WHAT IS REQUIRED
Copy each line from the records below in which the word "window" is found.
MATERIAL SUPPLIED Block Start
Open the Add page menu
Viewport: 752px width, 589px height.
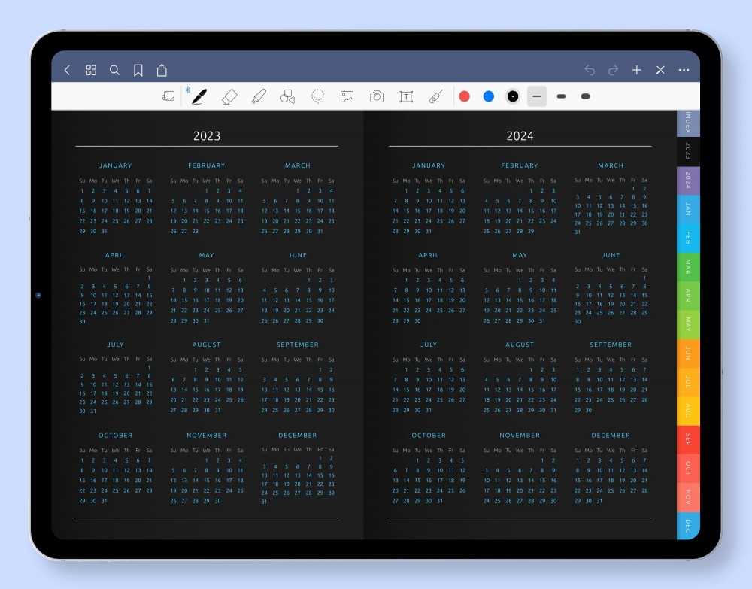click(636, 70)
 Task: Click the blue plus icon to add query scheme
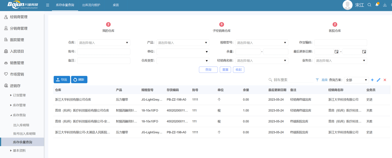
MATERIAL SUPPLIED Block End
MATERIAL SUPPLIED Block Start
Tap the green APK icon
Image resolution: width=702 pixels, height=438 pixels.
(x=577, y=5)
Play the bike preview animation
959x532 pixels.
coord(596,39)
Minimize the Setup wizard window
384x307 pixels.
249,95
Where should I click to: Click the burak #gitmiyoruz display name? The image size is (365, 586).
MATERIAL SUPPLIED Block End
MATERIAL SUPPLIED Block Start
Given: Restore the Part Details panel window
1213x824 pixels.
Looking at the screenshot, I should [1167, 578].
MATERIAL SUPPLIED Block End
ANSWER TO THE PROBLEM
Minimize the Setup wizard window
Given: Restore the Part Details panel window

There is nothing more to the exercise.